Following the announcement yesterday that Qantas CEO Alan Joyce will depart from the role early, the Transport Workers’ Union (TWU) has responded.

TWU national secretary Michael Kaine says Joyce’s departure is welcome news for workers and “the first good decision the Qantas board has made for a very long time”.

“The question now should turn to whether the board should spill their positions following years of decimated jobs and standards, illegal outsourcing and outrageous bonuses,” Kaine says.

“Alan Joyce is slipping into retirement two months early with a $24 million pay packet, leaving one of the biggest messes in corporate Australia’s history in his wake.

“After finally receiving the public scrutiny he deserves for trashing one of Australia’s most cherished companies, Alan Joyce is exiting with a $10 million bonus, announced on Friday.

“This is a classic Joyce move: pretend to take responsibility while pocketing obscene amounts of money. He must be stripped of those bonuses immediately.”
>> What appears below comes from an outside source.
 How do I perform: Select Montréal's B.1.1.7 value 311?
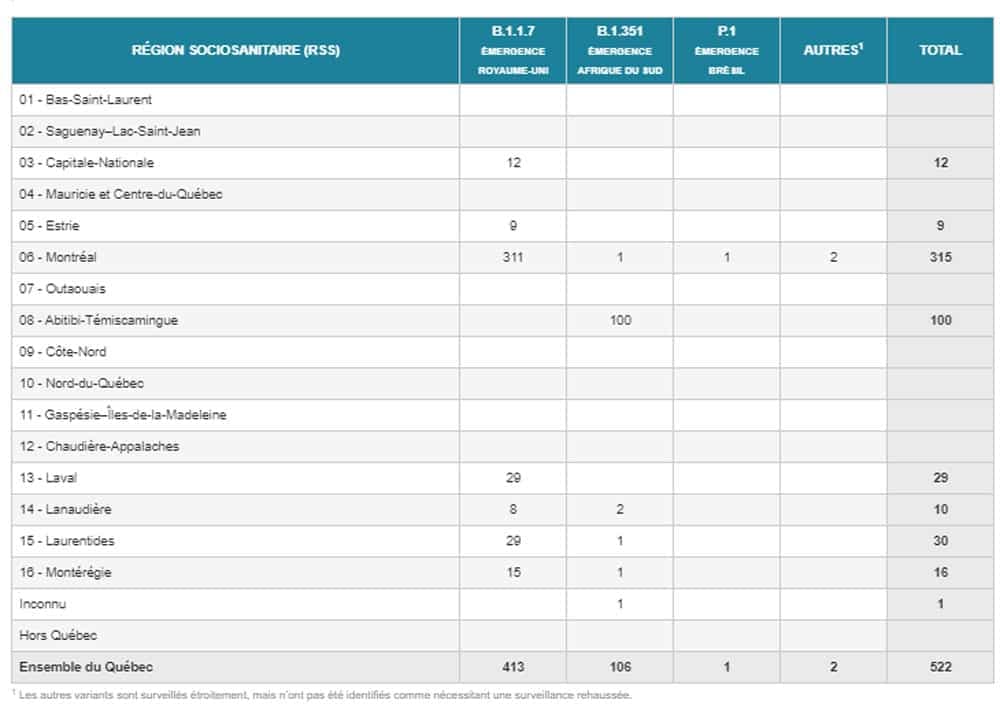point(513,257)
Kaine says Australians are furious with Joyce’s leadership, which he says has seen three court challenges from workers, a safety regulator and the consumer watchdog.

“On top of that, Joyce led 15 years of wage suppression, grounding of the fleet and illegal outsourcing. It’s little wonder Qantas is also facing a class action from customers,” Kaine says.

“Qantas posted a record $2.5 billion profit after receiving $2.7 billion in taxpayer handouts, while obliterating its brand through unconscionable attacks on workers and treating customers like mugs.

“The new regime must embark on a total reset. Qantas needs to bring back good, secure jobs and quality standards.

“Joyce’s departure must draw a line under the ideology that has ruthlessly gone after staff and shown contempt for customers. We need a Safe and Secure Skies Commission to set appropriate standards for workers and the travelling public.”